Photoshop, Clip Studio Paint, figma
Daniel Zhu, Gary Tang, Rachel Legg, Ruoming Xin
Welcome to La Vicina, a small, family-owned Italian restaurant frequented by Pittsburgh locals.
Its warm stucco walls and wooden countertops will make you feel right at home. Diners can sit at their own booth or tables for a more private experience, but they can also eat together at the same table with other diners or watch chefs prepare their food at the extended kitchen and dining area.
As a team, we looked into restaurants whose aesthetics were in-line with our vision. The warmth of organic material like wood appealed to us, and we were also interested in the little decorations that made a place feel "lived in", such as photographs on the wall or collected plates that might suggest a long history.
Since Rachel and I were responsible for the two kitchen areas, we also researched basic safety guidelines and requirements for the appliances.

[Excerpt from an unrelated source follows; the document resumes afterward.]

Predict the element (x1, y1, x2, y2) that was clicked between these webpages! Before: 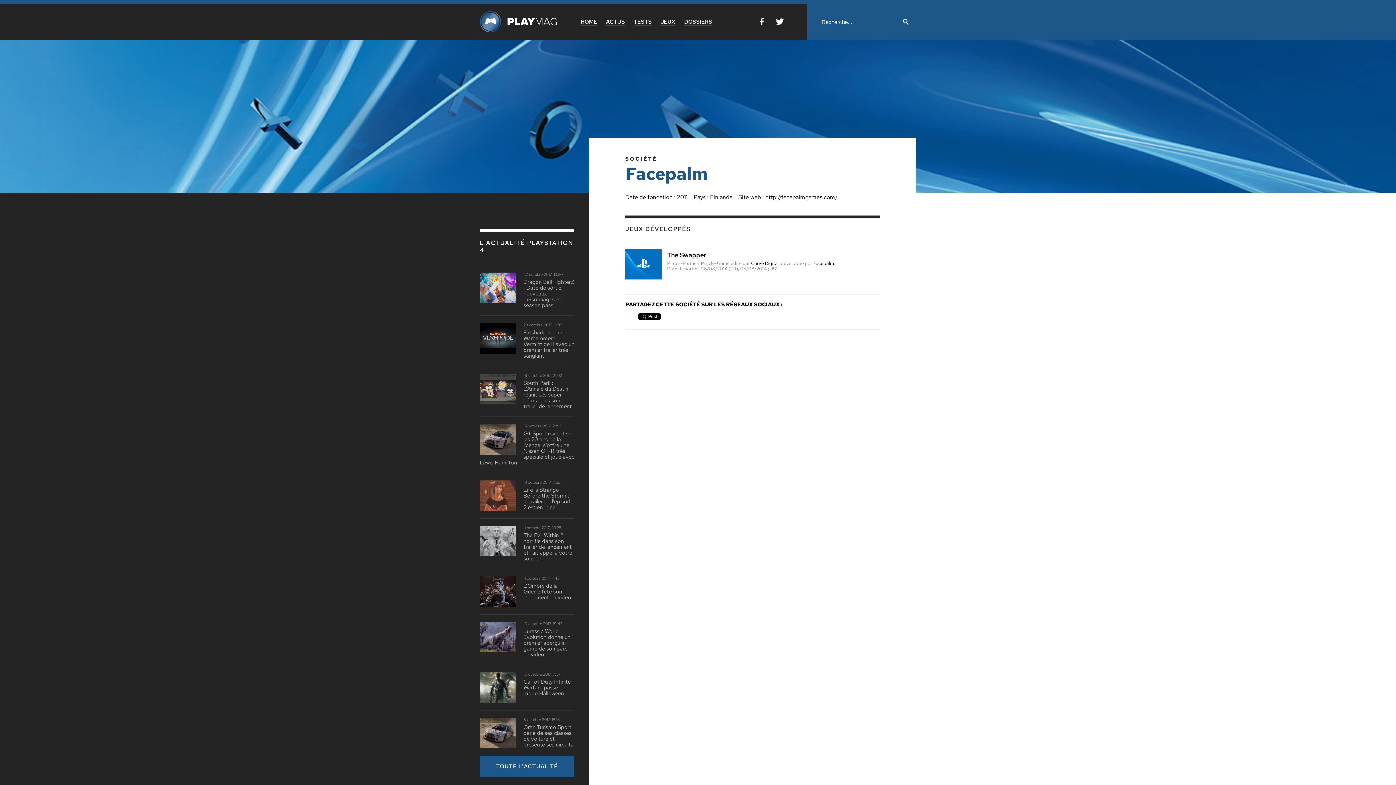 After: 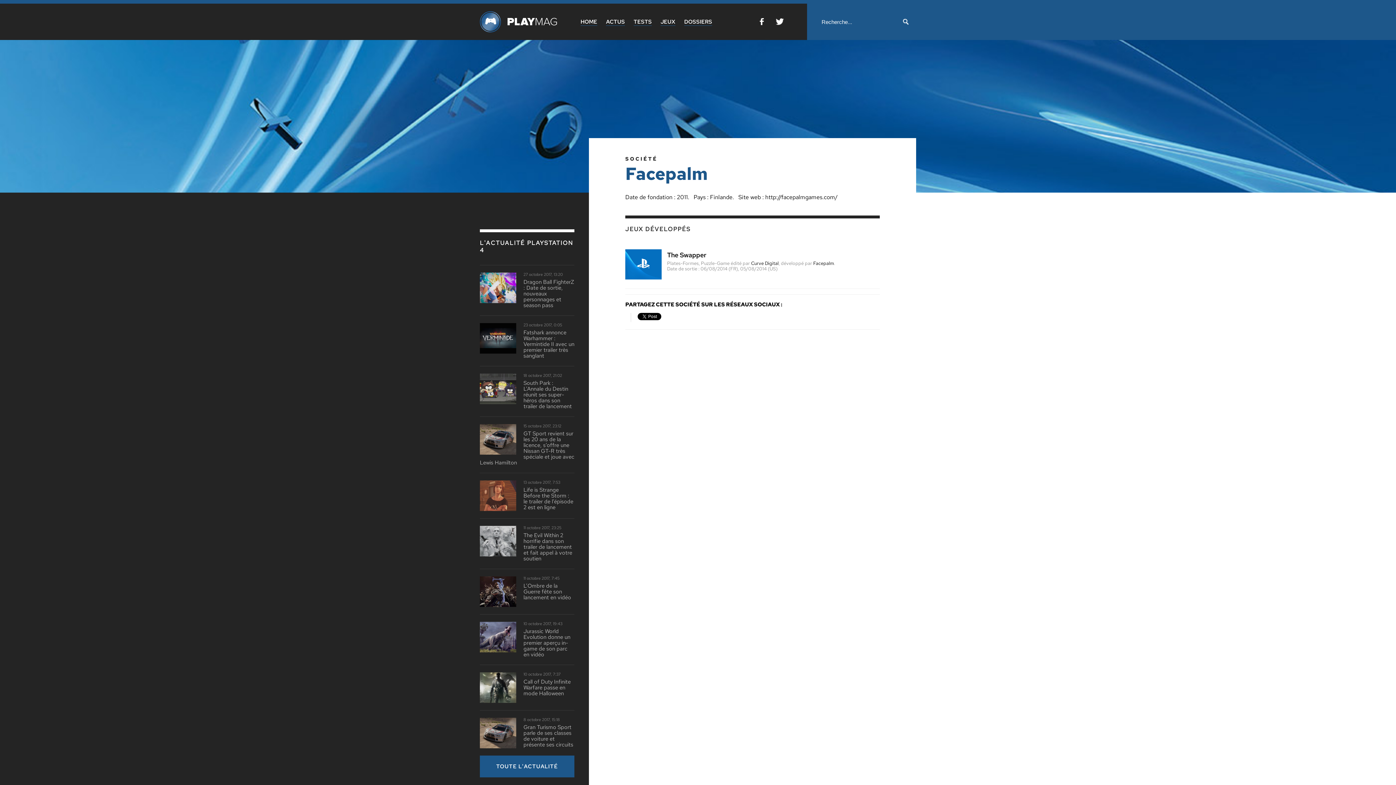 Action: bbox: (776, 19, 784, 26)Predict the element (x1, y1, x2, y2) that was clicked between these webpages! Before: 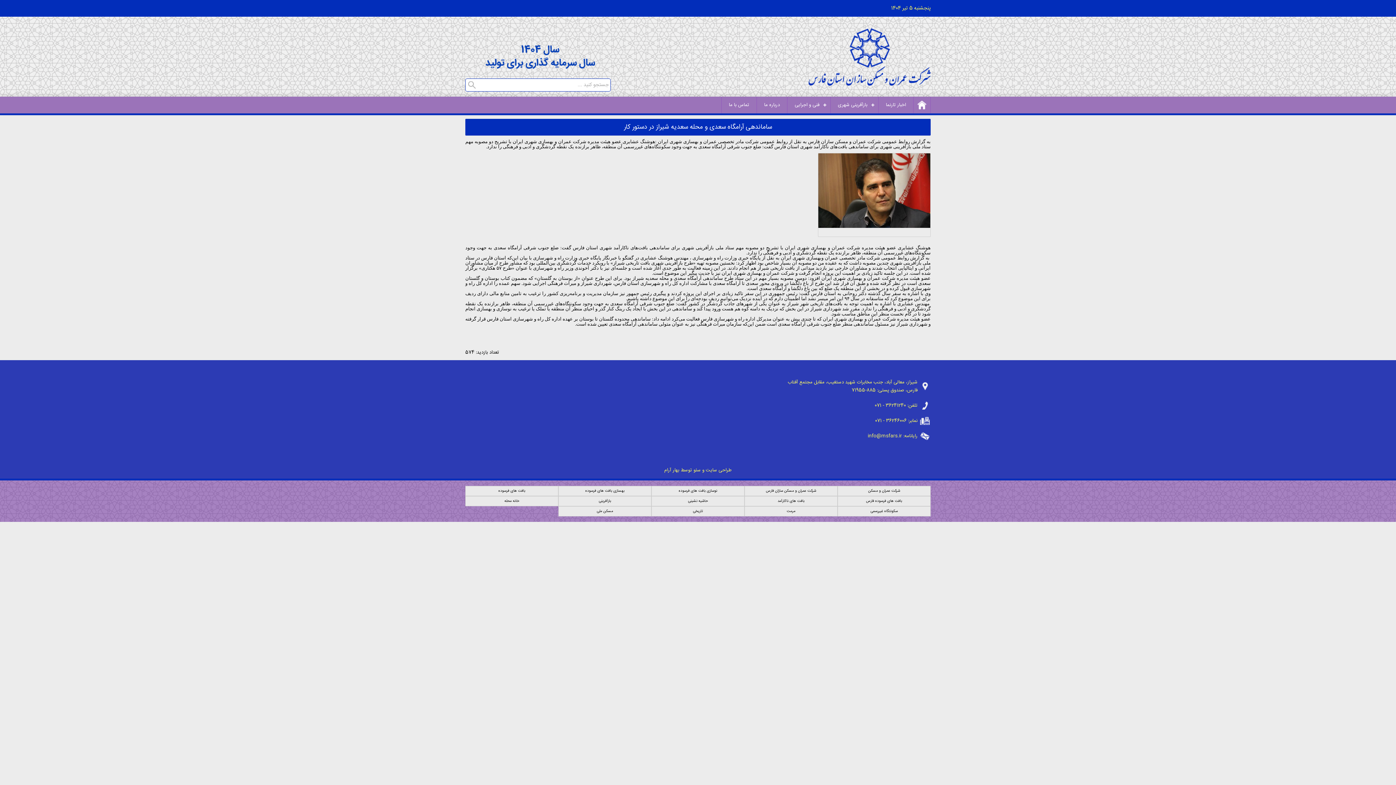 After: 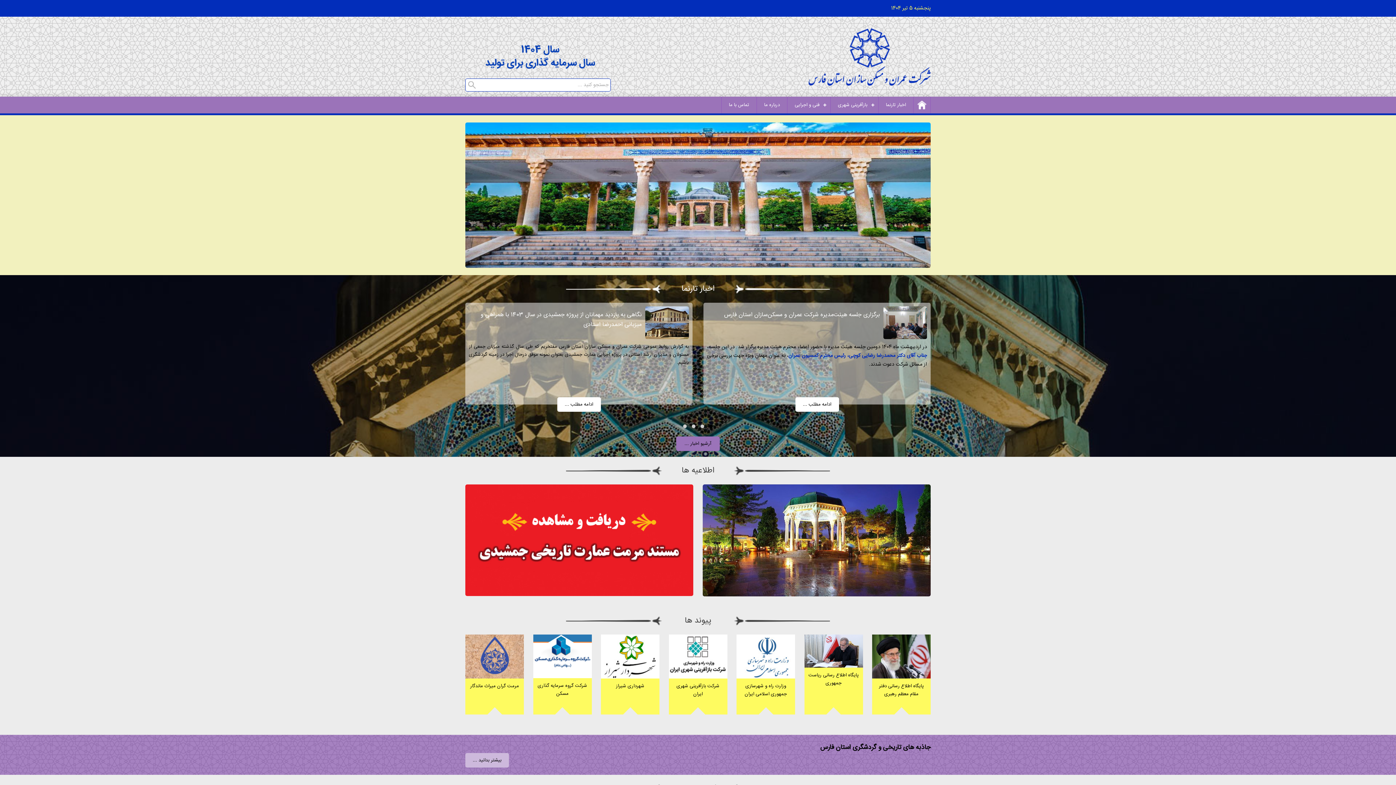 Action: bbox: (913, 96, 930, 113)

One of our main challenges was figuring out how we could design a restaurant within a limited space.
We considered where most of the traffic would occur — waiters would need to pick up food, and customers needed to be able to access all seating easily. This required us to revise or scrap some of our initial ideas such has having a bar in addition to the extended kitchen.
Crafting a Communal Experience
I was responsible for designing the restaurant's extended kitchen. To fit with the communal concept, I wanted to create a welcoming space where the cooking process could be transparent and a bit bespoke, giving restaurant-goers a chance to interact with their chefs and build a sense of community.
The extended kitchen is a key area of the restaurant, as it adds extra seating while providing more space to cook and prepare food.
Additionally, all orders pass through the extended kitchen, so there needed to be a designated space for waiters to pick up and drop off dishes.
With little counter space, we decided as a team to use hanging lights attached to ceiling beams. In the extended kitchen, I wanted to put the focus on the diners and their food. I chose to use lights with a simple design that would give off a casual and welcoming feeling.